PROBLEM
Show each line of the records below where the word "more" occurs.

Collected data
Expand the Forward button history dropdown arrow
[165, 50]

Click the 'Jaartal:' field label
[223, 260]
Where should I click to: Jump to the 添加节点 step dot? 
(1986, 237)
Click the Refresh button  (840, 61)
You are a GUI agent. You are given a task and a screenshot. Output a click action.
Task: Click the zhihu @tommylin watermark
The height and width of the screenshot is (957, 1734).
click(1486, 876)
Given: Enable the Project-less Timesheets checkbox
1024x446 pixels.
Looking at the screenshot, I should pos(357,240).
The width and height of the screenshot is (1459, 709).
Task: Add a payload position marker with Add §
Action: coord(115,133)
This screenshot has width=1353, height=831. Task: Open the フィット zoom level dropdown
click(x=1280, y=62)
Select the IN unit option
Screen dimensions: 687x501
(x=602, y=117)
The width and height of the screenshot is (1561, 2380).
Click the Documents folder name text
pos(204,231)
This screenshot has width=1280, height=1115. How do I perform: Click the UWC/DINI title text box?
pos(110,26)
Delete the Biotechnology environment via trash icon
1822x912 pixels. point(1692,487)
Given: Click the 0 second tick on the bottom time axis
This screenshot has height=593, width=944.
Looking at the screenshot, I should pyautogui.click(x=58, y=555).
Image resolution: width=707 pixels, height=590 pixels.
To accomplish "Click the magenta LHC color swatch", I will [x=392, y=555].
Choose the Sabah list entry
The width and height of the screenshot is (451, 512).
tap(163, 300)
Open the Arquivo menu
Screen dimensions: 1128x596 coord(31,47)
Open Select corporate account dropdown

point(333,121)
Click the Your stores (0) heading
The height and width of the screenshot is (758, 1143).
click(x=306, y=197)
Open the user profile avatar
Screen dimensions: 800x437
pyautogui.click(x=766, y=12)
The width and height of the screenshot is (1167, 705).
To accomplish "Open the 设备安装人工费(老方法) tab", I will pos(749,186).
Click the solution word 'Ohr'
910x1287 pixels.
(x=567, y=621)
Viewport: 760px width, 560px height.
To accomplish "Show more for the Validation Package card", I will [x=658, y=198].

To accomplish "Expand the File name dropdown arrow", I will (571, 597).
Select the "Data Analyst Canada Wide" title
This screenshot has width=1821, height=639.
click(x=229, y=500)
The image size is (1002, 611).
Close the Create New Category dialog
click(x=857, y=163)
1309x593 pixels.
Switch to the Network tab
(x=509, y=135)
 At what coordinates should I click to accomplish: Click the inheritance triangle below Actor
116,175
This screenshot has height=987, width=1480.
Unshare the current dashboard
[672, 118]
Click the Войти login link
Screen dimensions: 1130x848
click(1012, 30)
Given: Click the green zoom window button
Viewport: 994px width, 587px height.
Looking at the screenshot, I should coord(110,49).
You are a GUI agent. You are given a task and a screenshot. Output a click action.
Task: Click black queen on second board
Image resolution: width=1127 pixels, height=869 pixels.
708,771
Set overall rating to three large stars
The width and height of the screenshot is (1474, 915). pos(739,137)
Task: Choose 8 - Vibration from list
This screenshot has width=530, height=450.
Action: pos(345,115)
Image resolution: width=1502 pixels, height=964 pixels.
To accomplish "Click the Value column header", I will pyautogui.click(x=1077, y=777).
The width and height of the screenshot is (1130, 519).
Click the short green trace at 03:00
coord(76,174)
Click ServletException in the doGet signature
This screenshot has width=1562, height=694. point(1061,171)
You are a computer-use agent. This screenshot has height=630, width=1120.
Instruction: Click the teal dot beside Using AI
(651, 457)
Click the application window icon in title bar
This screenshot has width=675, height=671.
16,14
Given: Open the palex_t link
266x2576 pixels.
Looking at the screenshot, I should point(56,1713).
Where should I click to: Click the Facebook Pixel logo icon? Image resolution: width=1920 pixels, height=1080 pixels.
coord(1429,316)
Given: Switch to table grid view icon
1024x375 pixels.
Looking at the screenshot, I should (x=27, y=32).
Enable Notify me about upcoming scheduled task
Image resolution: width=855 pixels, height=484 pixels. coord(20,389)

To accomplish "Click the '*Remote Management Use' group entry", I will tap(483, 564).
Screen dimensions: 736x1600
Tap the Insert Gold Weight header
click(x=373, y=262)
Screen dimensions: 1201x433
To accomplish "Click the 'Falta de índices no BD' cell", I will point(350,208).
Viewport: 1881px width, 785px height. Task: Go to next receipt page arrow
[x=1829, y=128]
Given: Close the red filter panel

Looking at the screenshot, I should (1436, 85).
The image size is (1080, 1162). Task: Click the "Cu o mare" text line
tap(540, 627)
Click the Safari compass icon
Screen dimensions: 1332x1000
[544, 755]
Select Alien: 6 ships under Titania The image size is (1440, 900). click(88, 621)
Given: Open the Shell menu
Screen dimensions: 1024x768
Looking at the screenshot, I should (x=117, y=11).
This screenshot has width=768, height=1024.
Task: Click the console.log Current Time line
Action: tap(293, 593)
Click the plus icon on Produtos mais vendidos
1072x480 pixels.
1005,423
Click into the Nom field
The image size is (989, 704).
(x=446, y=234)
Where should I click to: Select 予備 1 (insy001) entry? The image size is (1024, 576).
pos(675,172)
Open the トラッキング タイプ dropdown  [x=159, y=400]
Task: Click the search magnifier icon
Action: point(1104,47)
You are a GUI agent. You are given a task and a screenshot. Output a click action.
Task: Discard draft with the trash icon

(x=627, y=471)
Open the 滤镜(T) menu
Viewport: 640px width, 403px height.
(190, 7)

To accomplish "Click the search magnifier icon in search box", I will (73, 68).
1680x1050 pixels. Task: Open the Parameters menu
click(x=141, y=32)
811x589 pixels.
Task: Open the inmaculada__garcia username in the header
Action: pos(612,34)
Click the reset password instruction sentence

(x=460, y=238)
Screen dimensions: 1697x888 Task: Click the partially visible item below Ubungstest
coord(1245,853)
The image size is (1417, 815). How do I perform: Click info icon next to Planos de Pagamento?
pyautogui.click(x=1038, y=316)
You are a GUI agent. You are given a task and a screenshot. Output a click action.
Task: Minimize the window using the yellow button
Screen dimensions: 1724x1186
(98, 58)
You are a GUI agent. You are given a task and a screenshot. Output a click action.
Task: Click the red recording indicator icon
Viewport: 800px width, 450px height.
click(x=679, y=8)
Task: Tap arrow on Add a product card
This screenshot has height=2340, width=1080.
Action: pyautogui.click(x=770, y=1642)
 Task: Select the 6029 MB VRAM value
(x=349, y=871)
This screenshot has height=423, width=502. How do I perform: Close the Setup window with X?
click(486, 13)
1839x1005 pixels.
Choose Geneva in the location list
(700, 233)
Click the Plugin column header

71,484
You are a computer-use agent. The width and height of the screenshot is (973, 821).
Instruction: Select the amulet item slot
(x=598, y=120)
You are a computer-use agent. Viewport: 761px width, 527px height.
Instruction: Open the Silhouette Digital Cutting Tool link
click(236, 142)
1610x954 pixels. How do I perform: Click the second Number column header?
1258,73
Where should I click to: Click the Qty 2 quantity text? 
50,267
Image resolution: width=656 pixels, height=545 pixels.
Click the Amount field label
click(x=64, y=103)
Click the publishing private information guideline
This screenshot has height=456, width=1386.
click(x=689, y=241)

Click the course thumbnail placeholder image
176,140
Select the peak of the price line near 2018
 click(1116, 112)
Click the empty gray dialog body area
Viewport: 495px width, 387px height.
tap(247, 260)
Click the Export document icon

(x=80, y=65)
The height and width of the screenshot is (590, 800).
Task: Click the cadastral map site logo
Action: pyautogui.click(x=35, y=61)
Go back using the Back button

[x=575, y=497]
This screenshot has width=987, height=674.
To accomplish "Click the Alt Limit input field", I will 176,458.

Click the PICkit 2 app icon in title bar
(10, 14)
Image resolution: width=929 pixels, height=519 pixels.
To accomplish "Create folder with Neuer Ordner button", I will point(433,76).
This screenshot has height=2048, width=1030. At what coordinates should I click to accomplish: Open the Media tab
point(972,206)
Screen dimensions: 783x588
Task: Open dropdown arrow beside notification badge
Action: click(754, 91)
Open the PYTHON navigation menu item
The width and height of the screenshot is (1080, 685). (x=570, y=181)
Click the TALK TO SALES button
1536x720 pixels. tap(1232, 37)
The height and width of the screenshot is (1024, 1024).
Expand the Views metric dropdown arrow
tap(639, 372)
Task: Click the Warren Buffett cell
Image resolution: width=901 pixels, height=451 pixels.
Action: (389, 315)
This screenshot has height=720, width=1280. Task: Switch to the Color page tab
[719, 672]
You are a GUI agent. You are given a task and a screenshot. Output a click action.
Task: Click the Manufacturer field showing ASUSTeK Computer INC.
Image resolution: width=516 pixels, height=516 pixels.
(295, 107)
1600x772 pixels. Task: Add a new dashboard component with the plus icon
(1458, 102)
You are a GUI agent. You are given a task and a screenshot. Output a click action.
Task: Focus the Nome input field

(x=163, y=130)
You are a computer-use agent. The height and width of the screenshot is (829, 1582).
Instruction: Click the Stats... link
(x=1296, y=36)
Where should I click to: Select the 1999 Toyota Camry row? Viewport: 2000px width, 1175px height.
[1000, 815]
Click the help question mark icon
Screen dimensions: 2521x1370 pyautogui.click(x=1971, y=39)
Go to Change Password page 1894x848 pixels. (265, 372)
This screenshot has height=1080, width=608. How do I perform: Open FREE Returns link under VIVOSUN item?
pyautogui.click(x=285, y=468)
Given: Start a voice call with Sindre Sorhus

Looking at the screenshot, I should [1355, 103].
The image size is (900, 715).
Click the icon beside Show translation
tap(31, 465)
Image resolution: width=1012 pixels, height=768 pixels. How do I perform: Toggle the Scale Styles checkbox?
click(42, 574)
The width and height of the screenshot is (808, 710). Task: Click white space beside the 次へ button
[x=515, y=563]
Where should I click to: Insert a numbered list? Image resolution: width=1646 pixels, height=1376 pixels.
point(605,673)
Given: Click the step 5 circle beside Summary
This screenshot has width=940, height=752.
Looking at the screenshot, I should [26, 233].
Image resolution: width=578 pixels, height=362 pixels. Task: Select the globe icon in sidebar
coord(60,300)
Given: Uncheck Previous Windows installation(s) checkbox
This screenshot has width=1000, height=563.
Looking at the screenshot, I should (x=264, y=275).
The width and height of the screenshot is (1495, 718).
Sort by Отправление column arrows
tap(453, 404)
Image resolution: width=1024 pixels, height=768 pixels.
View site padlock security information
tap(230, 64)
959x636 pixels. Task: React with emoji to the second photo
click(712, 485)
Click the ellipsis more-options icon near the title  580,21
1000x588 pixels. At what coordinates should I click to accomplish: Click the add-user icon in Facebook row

ANSWER SPACE
To accomplish "Show more for the Validation Package card", I will [x=658, y=198].
Click the ellipsis more-options icon near the title  580,21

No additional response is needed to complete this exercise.